A new device that mimics the highly sensitive scent receptors found in dogs has been created to recognize the vapors from explosives and other substances. Researchers at the University of California, Santa Barbara (UCSB) have designed a portable, accurate, and highly sensitive detector that uses microfluidic nanotechnology to mimic the biological mechanism involved in canine scent receptors.The team, led by professors Carl Meinhart of mechanical engineering and Martin Moskovits of chemistry, developed a device that is both highly sensitive to trace amounts of certain vapour molecules, and able to tell a specific substance apart from similar molecules.The device will be key in the control and identification of explosives as it can detect airborne molecules of 2,4-dinitrotoluene, the primary vapor that emanates from TNT-based explosives. The technology is inspired by the biological design and microscale size of the canine olfactory mucus layer, which absorbs and then concentrates airborne molecules and allows ‘sniffer’ dogs to track them.

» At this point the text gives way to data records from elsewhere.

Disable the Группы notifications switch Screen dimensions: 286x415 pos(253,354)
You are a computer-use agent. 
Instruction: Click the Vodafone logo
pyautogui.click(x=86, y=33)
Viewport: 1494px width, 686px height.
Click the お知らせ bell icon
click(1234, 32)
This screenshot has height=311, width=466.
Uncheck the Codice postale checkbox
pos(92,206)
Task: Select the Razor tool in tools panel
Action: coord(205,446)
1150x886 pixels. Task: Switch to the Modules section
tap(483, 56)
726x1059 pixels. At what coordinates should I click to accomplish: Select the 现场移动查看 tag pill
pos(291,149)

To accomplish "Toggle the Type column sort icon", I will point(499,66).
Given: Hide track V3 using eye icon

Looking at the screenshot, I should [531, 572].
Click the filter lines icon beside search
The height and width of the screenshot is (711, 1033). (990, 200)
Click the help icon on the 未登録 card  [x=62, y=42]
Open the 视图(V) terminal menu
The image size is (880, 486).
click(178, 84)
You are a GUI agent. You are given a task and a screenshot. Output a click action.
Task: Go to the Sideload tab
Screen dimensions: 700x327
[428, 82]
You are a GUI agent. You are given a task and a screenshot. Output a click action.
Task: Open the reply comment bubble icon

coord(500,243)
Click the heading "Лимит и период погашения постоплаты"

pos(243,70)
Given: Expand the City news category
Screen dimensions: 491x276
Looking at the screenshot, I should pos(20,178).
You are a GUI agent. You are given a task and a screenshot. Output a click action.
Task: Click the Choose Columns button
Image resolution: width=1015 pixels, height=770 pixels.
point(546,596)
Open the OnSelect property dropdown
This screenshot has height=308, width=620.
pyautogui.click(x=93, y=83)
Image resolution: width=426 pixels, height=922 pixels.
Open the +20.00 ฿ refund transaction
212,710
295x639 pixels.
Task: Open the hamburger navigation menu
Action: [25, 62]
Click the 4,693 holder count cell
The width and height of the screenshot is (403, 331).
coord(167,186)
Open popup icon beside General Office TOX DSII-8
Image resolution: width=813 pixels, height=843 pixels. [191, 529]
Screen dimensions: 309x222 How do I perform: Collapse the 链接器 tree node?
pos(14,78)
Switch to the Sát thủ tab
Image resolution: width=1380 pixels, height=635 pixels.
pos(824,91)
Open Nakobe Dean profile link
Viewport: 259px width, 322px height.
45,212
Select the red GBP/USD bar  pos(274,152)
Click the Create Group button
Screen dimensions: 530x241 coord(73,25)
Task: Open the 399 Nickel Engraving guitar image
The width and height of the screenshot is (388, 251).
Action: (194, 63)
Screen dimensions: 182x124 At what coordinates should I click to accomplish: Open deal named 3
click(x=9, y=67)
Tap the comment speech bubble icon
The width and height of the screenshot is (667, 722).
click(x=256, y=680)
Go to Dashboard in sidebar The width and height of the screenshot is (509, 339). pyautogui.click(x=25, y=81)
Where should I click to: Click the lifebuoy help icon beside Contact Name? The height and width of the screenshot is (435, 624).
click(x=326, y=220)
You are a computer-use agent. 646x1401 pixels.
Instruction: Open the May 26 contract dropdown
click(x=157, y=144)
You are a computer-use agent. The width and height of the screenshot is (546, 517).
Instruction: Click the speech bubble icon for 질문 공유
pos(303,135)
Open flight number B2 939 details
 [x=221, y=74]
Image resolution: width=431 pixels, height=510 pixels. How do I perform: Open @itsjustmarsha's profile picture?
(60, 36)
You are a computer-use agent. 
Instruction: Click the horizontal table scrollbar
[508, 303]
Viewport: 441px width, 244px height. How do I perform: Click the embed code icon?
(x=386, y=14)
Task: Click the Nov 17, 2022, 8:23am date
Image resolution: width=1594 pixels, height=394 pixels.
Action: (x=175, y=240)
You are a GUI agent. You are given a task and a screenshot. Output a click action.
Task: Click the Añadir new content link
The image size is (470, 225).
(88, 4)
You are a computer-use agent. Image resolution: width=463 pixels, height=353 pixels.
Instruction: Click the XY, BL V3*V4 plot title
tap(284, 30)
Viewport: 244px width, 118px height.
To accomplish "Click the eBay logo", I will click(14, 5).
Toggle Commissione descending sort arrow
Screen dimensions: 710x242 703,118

"Dogs are still the gold standard for scent detection of explosives. But like a person, a dog can have a good day or a bad day, get tired or distracted," says Professor Carl Meinhart. "We have developed a device with the same or better sensitivity as a dog's nose that feeds into a computer to report exactly what kind of molecule it's detecting." The technology involved combines free-surface microfluidics and surface-enhanced Raman spectroscopy (SERS) to capture and identify molecules. A microscale channel of liquid absorbs and concentrates the molecules by up to six orders of magnitude. Once the vapor molecules are absorbed into the microchannel, they interact with nanoparticles that amplify their spectral signature when excited by laser light. A computer database of spectral signatures then identifies what kind of molecule has been captured. "The device consists of two parts," explains Moskovits. "There's a microchannel, which is like a tiny river that we use to trap the molecules and present them to the other part, a mini spectrometer powered by a laser that detects them. These microchannels are twenty times smaller than the thickness of a human hair." The new device could become as commonplace as smoke detectors in public places as it is packaged on a fingerprint-sized silicon microchip. It is also not limited to the detection of explosives: "The technology could be used to detect a very wide variety of molecules," explains Professors Carl Meinhart. "The applications could extend to certain disease diagnosis or narcotics detection, to name a few." The specificity and sensitivity of the device are currently unparalleled as it is capable of real-time detection and identification of certain types of molecules at concentrations of 1 ppb or below.